Monday, 10 November, 2008  
Anonymous Smart Bombs said...

Grr. I used to think the WHO was pretty good and worthy.

Not sure what can be done about this though?

Monday, 10 November, 2008  
Blogger zeno said...

Smart Bombs said...
Grr. I used to think the WHO was pretty good and worthy.

They do do a lot of good things (eg vaccinations), but they have certainly blotted their copybook with this nonsense.

Monday, 10 November, 2008  
Anonymous Anonymous said...

In Ghana, Mali et al the first response to malaria is traditional medicine. That sentence need quite a few qualifiers. It is the first response only by those who do not have the means or access to Western Medicine. I am surprised that Mbeki is not on this panel, he needs a job now and his aids experience make him an ideal candidate. Beetroot, garlic and the rape of a virgin to cure aids.
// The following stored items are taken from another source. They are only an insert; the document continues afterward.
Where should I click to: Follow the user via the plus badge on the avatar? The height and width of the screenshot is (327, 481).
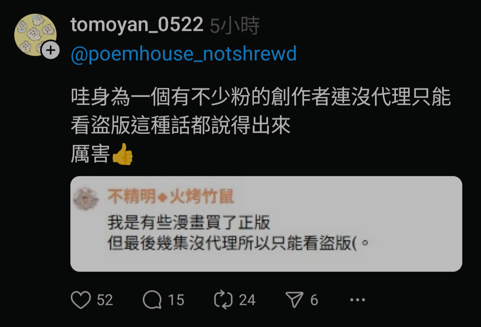click(x=51, y=50)
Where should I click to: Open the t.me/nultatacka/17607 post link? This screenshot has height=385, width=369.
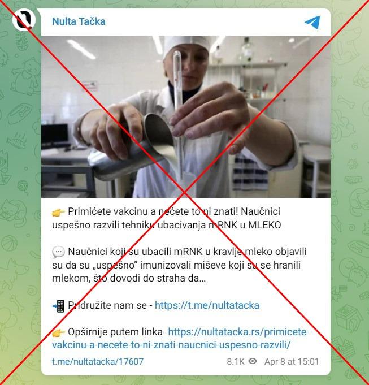click(x=98, y=361)
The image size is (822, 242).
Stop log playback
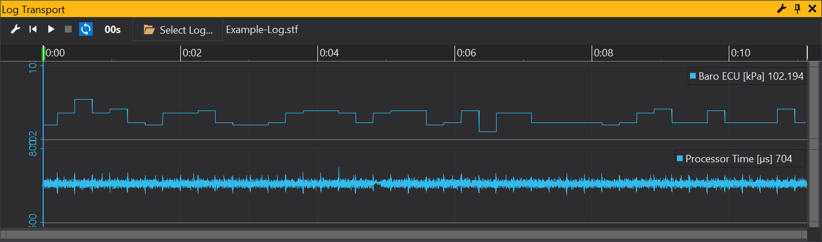68,29
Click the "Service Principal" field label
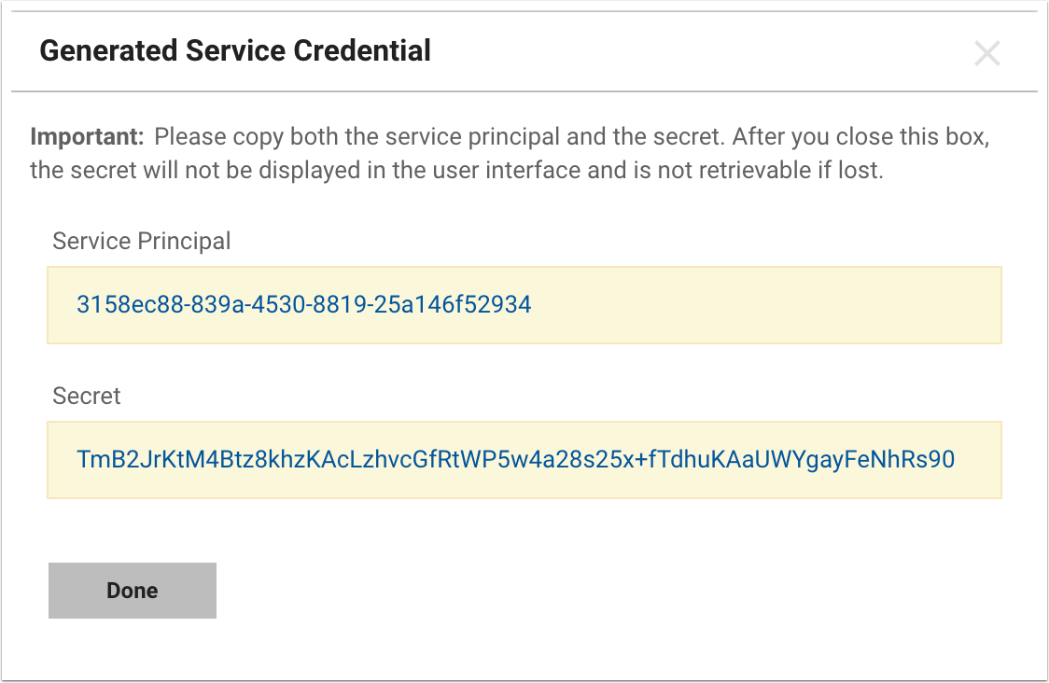This screenshot has width=1049, height=683. click(141, 241)
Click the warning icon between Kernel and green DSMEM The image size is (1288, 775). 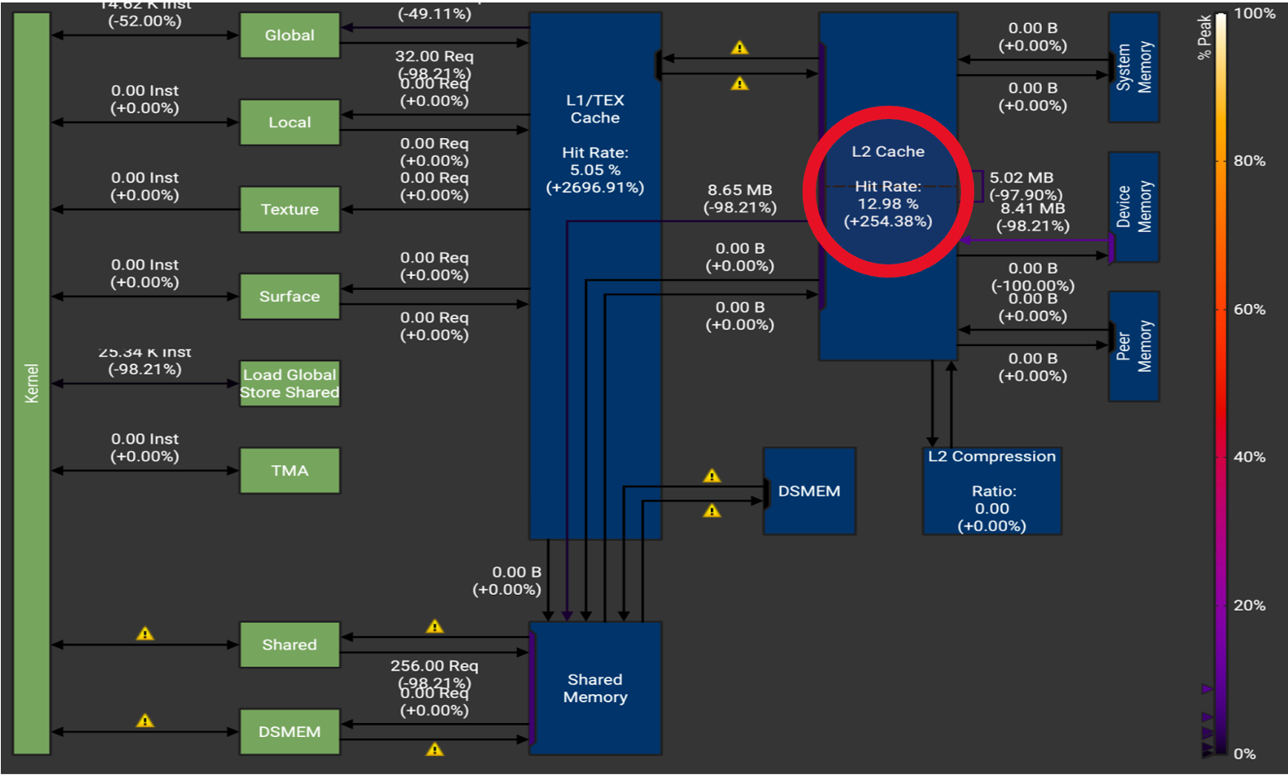pos(144,721)
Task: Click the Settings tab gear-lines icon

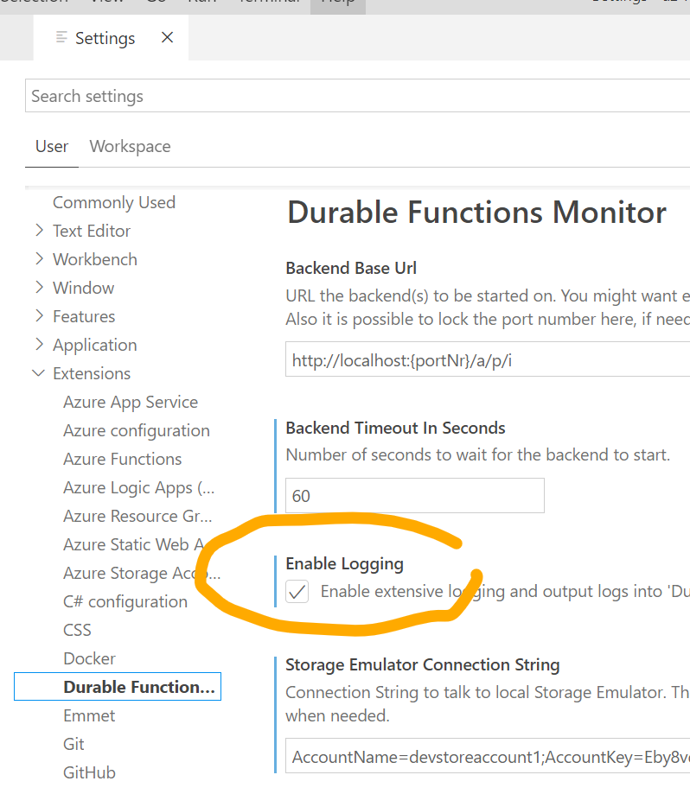Action: point(60,38)
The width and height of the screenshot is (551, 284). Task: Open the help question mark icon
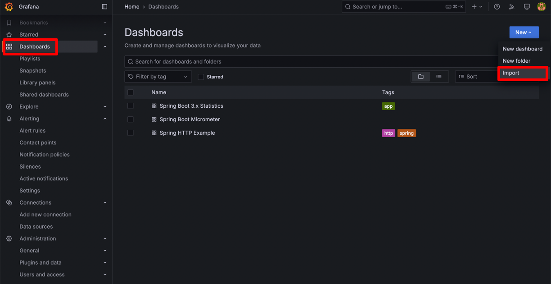coord(497,7)
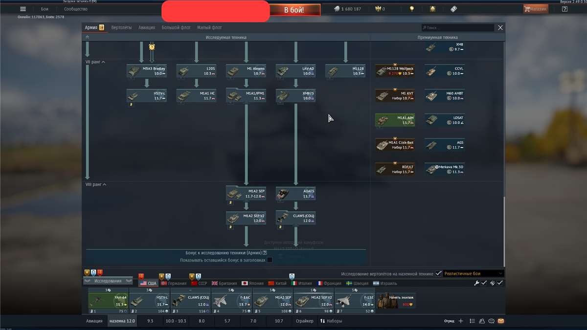Select F-16C in the crew slot bar
This screenshot has height=330, width=587.
tap(231, 300)
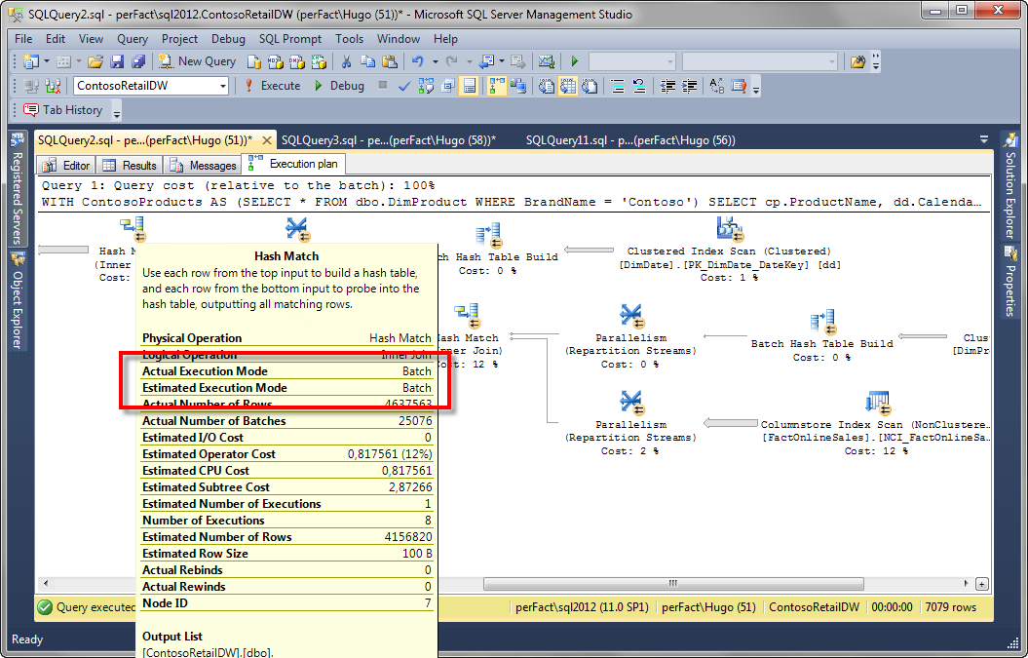Switch to the Messages tab

(203, 166)
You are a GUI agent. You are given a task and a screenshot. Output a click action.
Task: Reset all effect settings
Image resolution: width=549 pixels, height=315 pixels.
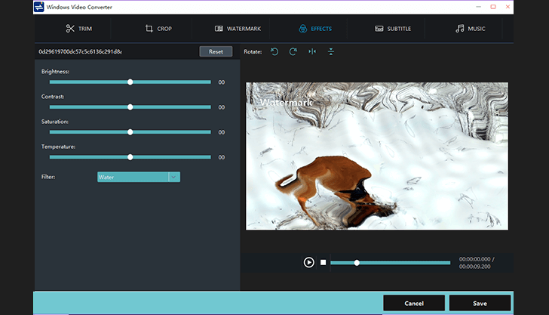click(216, 52)
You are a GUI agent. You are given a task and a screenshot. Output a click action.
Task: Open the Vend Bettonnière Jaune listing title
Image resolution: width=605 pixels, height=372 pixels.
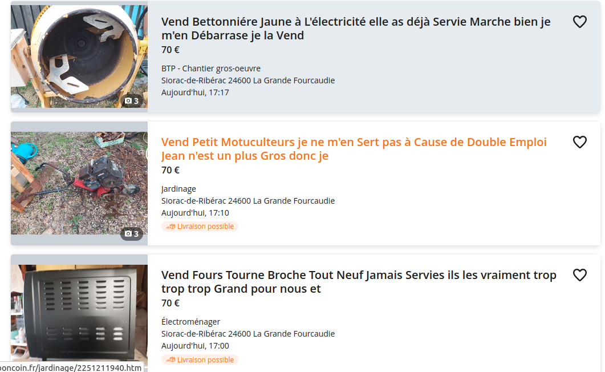[x=356, y=29]
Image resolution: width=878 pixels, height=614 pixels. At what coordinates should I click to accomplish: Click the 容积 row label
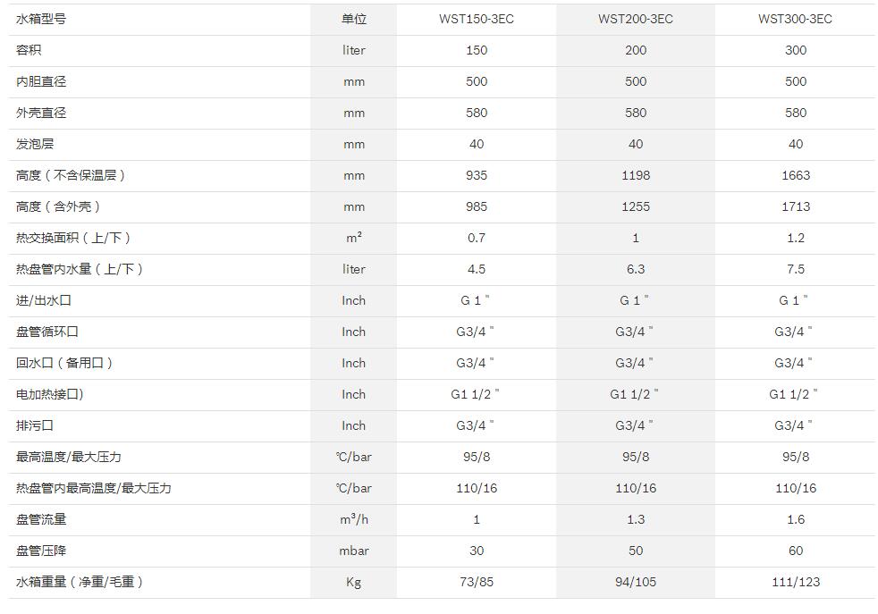pos(29,50)
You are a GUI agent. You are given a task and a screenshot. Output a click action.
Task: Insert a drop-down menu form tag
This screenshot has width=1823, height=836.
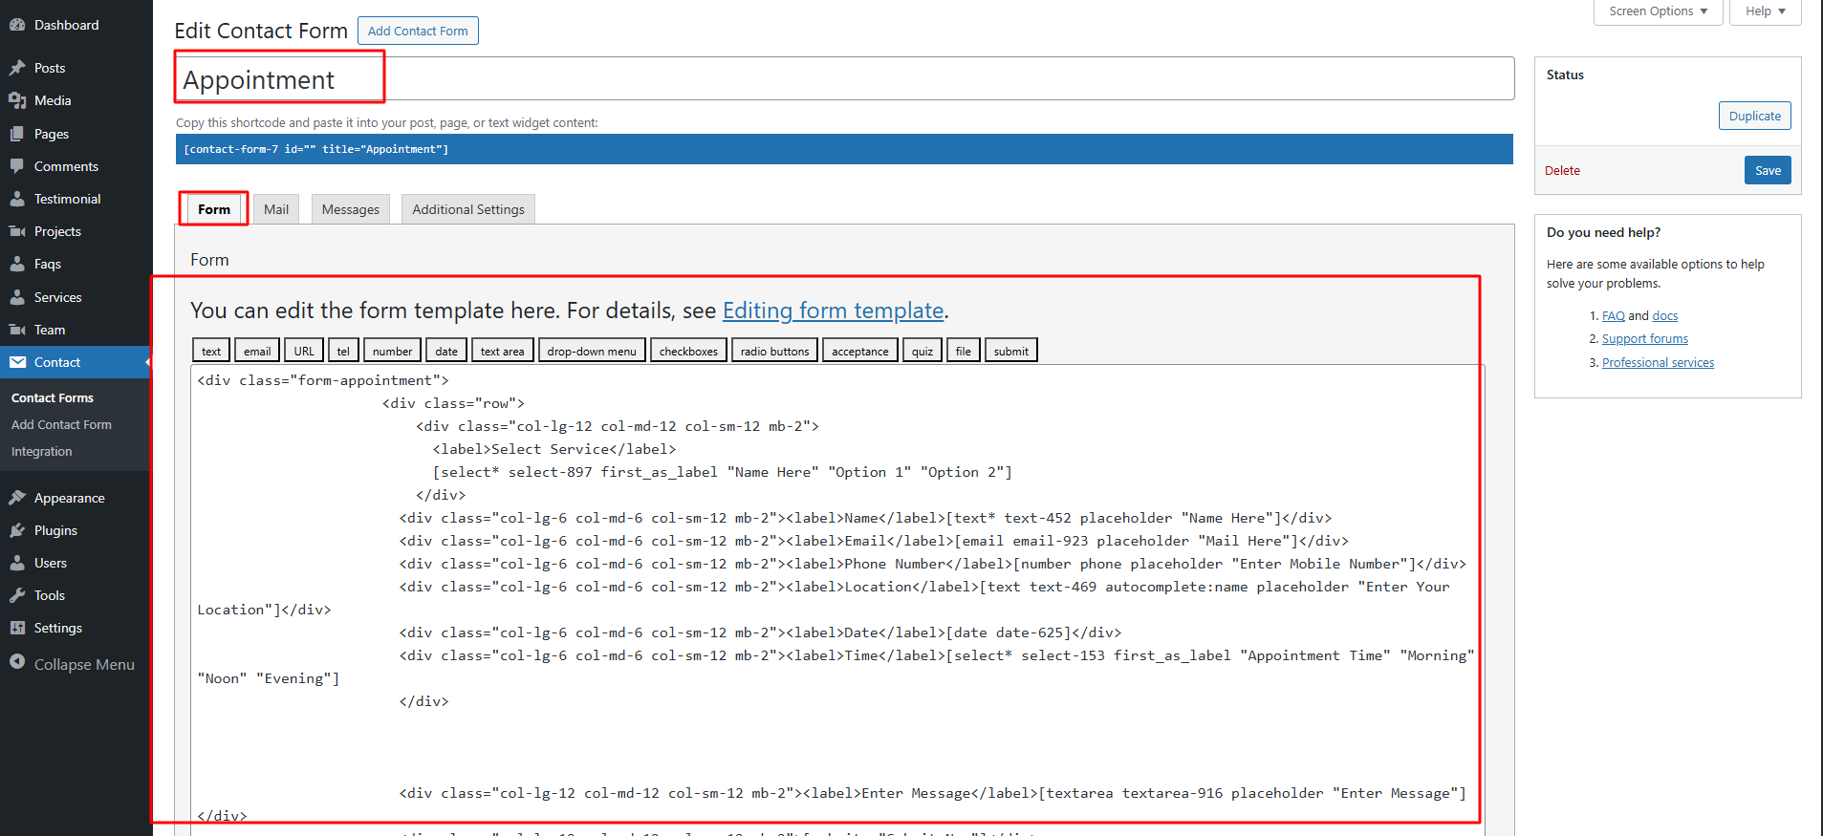(x=591, y=351)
Monday, 10 November, 2008  
Blogger paulC said...

I am very saddened by these statements from the WHO, which discredit them and cannot reflect the views of the majority of their scientific advisors. Zeno is absolutely right about vaccination, and the WHO have been equally good on sanitation / food safety. Reflecting my own interests, I would add that they have also done sterling and well substantiated work in the critical nexus of health, diet and lifestyle. The '02 WHO - FAO expert consultation report 'Diet, Nutrition and the Prevention of Chronic Diseases' is a landmark; unavoidably fuzzy in places, but it remains one of the best summaries of the near-current state of research. I worry that the CAM / indigenous medicine guff will undermine the diet & nutrition story, as this clearly has the potential to form the basis of a very cost-effective segment of healthcare.

Monday, 10 November, 2008  
Blogger John H said...

Yet another excellent posting LCN.

I am not sure I should read the Quackometer because every time I do my blood pressure goes through the roof. However, the alternative (ignorance and complacency) is even worse so I shall persevere.

I really cannot cope with the stupidity of the TM/CAM school which alleges that the “””practitioner focuses on the overall condition of the individual patient, rather than on the particular ailment or diseases from which he or she is suffering”””.

So the usual “holistic”, “whole body” nonsense.

Surely that is arrant nonsense.

You can be fit as a fiddle and get an infectious illness which has nothing to do with your overall condition but which specifically requires proper medical intervention. Of course your general level of health might be important in terms of your ability to combat the illness (I am mindful of Lance Armstrong and his fight against cancer) but the specific illness still needs specific targeted medical intervention.

The statistics used in the claims to justify this are nonsense as well and you have accurately skewered many of them.

Just because “””In Europe, North America and other industrialized regions, over 50% of the population have used complementary or alternative medicine at least once” hardly lends it credence. I have used pixy dust twice (for allergy and headache) and in both cases it was worse than useless – admittedly I was taking the piss as I knew a headache from an impacted wisdom tooth could not possibly be cured by nothing – and it wasn’t. . So presumably I would count in those statistics (not that they asked me!).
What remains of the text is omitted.